[Stored items from a collection]
______________________________

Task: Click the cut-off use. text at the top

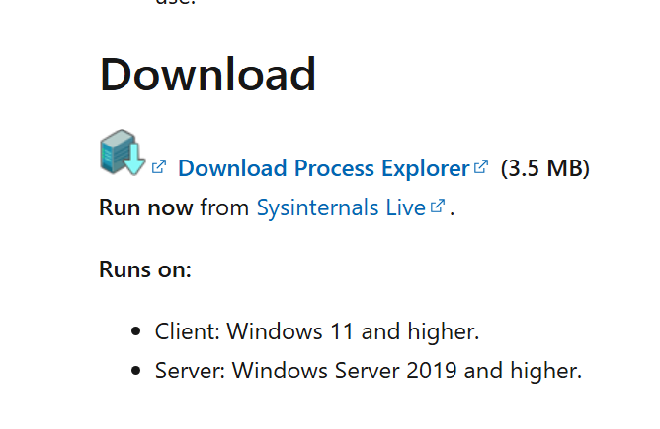Action: (x=176, y=2)
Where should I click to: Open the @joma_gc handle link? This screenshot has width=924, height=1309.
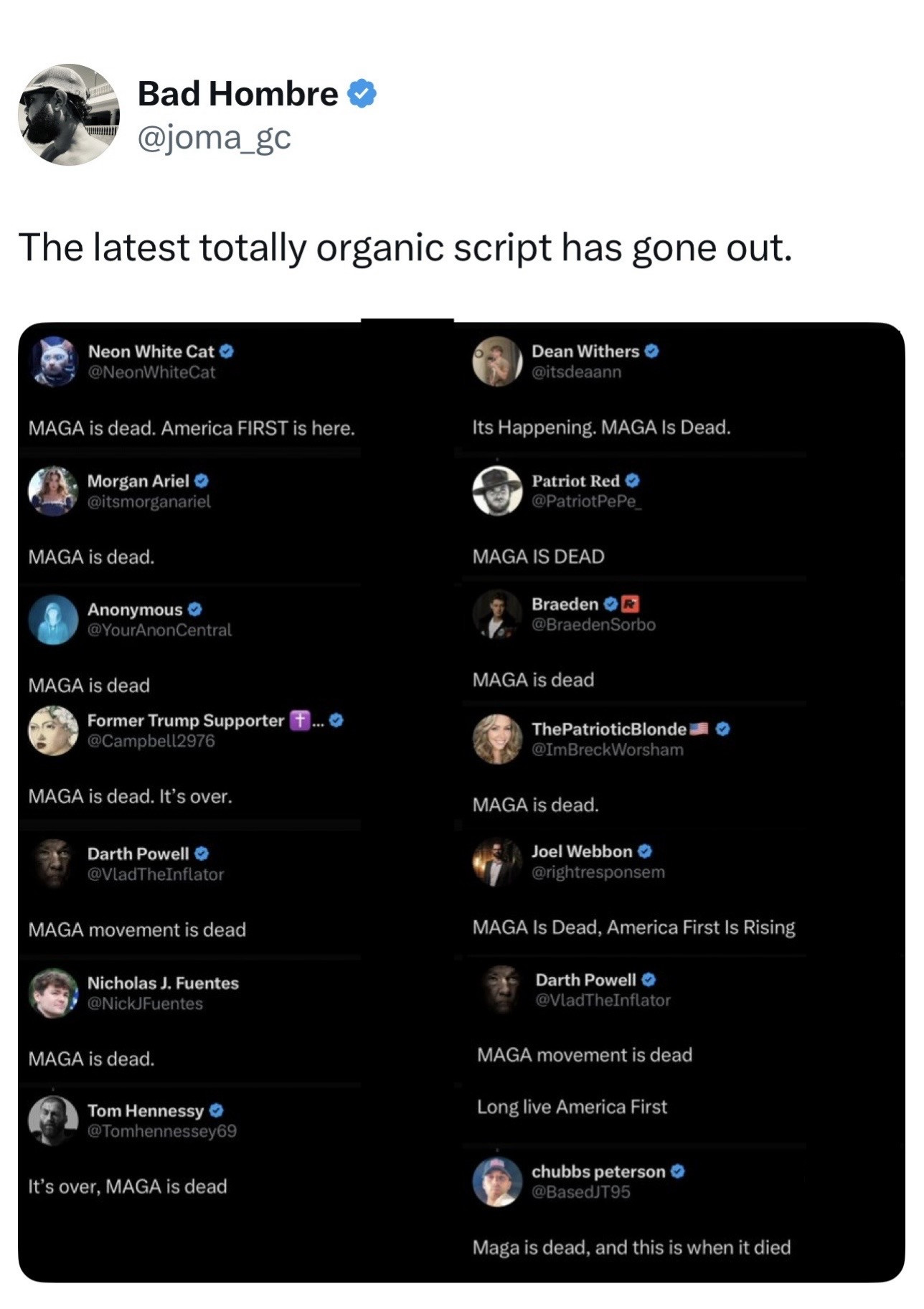click(x=214, y=136)
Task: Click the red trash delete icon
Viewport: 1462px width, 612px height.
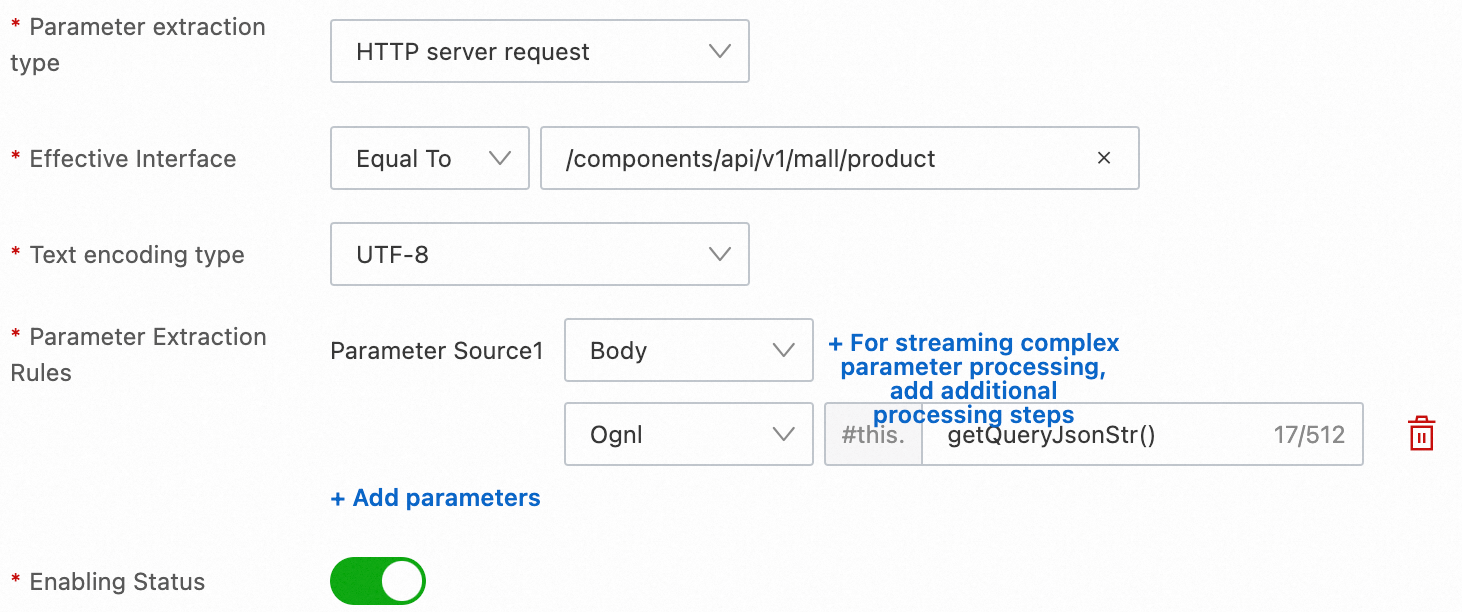Action: pyautogui.click(x=1421, y=434)
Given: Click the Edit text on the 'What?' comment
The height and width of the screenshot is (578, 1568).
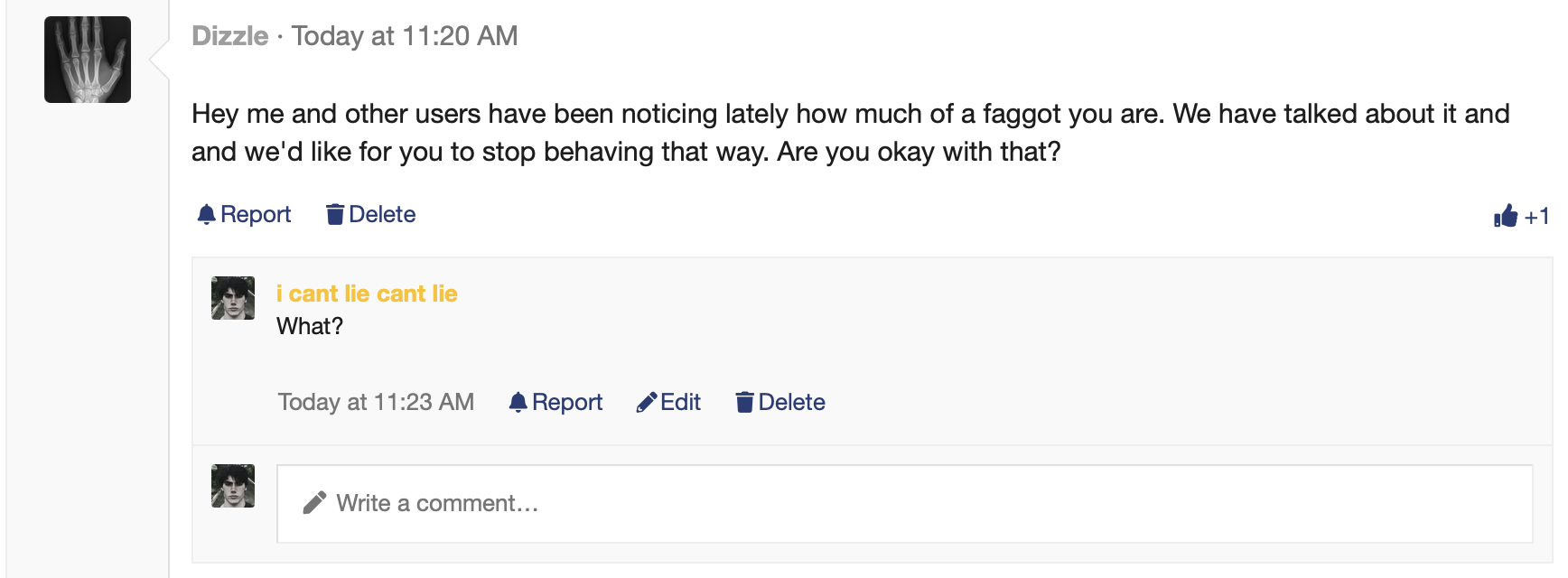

______________________________

* [AIM OF THE EXERCISE]: Repeat the data exactly, dropping every picture it holds.

* [ANSWER TO THIS PROBLEM]:
Task: Click the cut-off use. text at the top

Action: (x=176, y=2)
Where should I click to: Open the @joma_gc handle link? This screenshot has width=924, height=1309.
click(x=214, y=136)
Task: Click the red trash delete icon
Viewport: 1462px width, 612px height.
Action: pyautogui.click(x=1421, y=434)
Given: Click the Edit text on the 'What?' comment
The height and width of the screenshot is (578, 1568).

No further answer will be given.